THIS man has spent three years fighting his local council over broken streetlights – and his battles include hundreds of emails sent, photographs taken and hours spent cycling around the borough to inspect them.

Wirral resident Simon Gong is furious the council claims to be replacing every single street light in the borough with new “state-of-the-art” LEDs by 2021, and says of the hundreds he has reported to the authority, only a few dozen have actually been fixed.

The council said repairs are made on a “priority basis”, and can take longer to do, particularly when cable faults are found.

But Mr Gong, who works as a tour guide, said it’s a “disgrace”, and has raised fears over safety on “pitch black streets”, with the situation worsening each day.

He began monitoring the streetlights in 2016, and in his view, there are “almost 500” broken lamps in Wallasey and Birkenhead alone. He went along to speak at a full council meeting in December and vent his fury at what he callas the “reprehensibly inept” authority.
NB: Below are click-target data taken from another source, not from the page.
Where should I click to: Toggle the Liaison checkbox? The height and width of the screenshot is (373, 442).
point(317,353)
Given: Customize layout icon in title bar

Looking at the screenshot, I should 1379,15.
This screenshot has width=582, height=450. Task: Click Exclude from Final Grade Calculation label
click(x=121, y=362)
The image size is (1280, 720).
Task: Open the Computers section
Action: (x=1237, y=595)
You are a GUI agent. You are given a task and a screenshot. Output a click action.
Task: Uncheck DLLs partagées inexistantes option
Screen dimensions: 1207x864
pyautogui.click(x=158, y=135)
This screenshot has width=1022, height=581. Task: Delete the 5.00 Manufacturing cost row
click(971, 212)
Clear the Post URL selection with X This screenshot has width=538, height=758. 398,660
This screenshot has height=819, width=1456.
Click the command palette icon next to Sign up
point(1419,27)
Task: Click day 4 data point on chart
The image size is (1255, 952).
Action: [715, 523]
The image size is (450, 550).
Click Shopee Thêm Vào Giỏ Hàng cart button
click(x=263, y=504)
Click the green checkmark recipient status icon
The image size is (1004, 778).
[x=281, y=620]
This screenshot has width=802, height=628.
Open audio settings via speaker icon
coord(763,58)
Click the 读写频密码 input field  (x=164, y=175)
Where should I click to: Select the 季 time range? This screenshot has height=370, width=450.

Mr Gong, 53, said: “I don’t even think you can appreciate just how exasperating, infuriating and downright demoralising it has been to keep on doing this month after month and year after year – only to still have no progress made on these key locations. It’s as if they are almost deliberately playing mind games with me.

“It’s been a monumental effort. I have been putting myself out there. I haven’t got the time for this, but I make the time.”

He’s taken to posting notices to the council on the lamp posts themselves, complaining at the lack of action, and also has a log book of the streetlights he’s reported – and whether or not they’ve been fixed.

He added: “I’m coming at this from a safety perspective too. Some streets are really dangerous and pitch black.

“Having already wasted three years of my life – over 1,000 days – getting them to sort out the urgent repair of this never-ending backlog of broken lamps since I first logged them on their website in April 2016, it’s an absolute disgrace and travesty to discover that they have only actually managed to repair and replace about 30 of the 400 plus so far.

“My list, which gets updated every week, seems to have been completely ignored if you take the trouble to consult their website to check the roads and locations of – allegedly – every single fault that is reported to the council.

“In fact, if you were to take this list into consideration, they have actually only addressed about 12 of the locations, which is beyond belief. The rest, tellingly, are roads and streets which are not on my ‘hit list’.”

He said the authority is “simply incapable” of communicating with him “in a prompt and timely” way, adding that it has “made me so angry at this current disgraceful fiasco which shows no signs of being addressed in a satisfactory manner”.

According to Mr Gong, he’s sent more than 120 emails to the council since 2016, made around 240 phone calls, and contacted local councillors, MPs and the local government ombudsman too, but said so far, he’s been “fobbed off”.

Last year, the council announced its intention to repair and upgrade every street light in the borough – more than 27,000 – as part of “record investment”.

But in Mr Gong’s view, the council has been more focused on repairing and replacing lights in “more affluent areas instead of poorer neighbourhoods” like Wallasey and Birkenhead.

He said their priorities are “skewed”, raising one example of his point – Sheen Road in New Brighton.

That road is made up of large, semi-detached houses. Mr Gong said all four lights were still working when they were replaced with new LED lamps last year. But he said adjoining Penkett Road had “six” broken lights, two of which have not been repaired or replaced for “four years”, adding: “Why haven’t they been fixed in all this time?”

A council spokeswoman said: “More than 1,000 street lights in Wirral have been replaced with new LED lights as part of our ongoing programme of work to modernise and improve the borough’s street lighting network. Our aim is to have as many of Wirral’s street lights as possible replaced by 2021, with many lamp posts also planned to be replaced as part of this work.

“Street lighting repairs are made on a priority basis, with highest priority being given to faults presenting the greatest risk. In instances where a cable fault has been found underground, where the intervention of Scottish Power is required, this can unfortunately make the repair time longer.

“Reported faulty street lights that are already planned for replacement in the near future will be replaced as scheduled in the programme and in circumstances where these street lights are ‘out’ in priority areas they will be prioritised in line with priority protocol.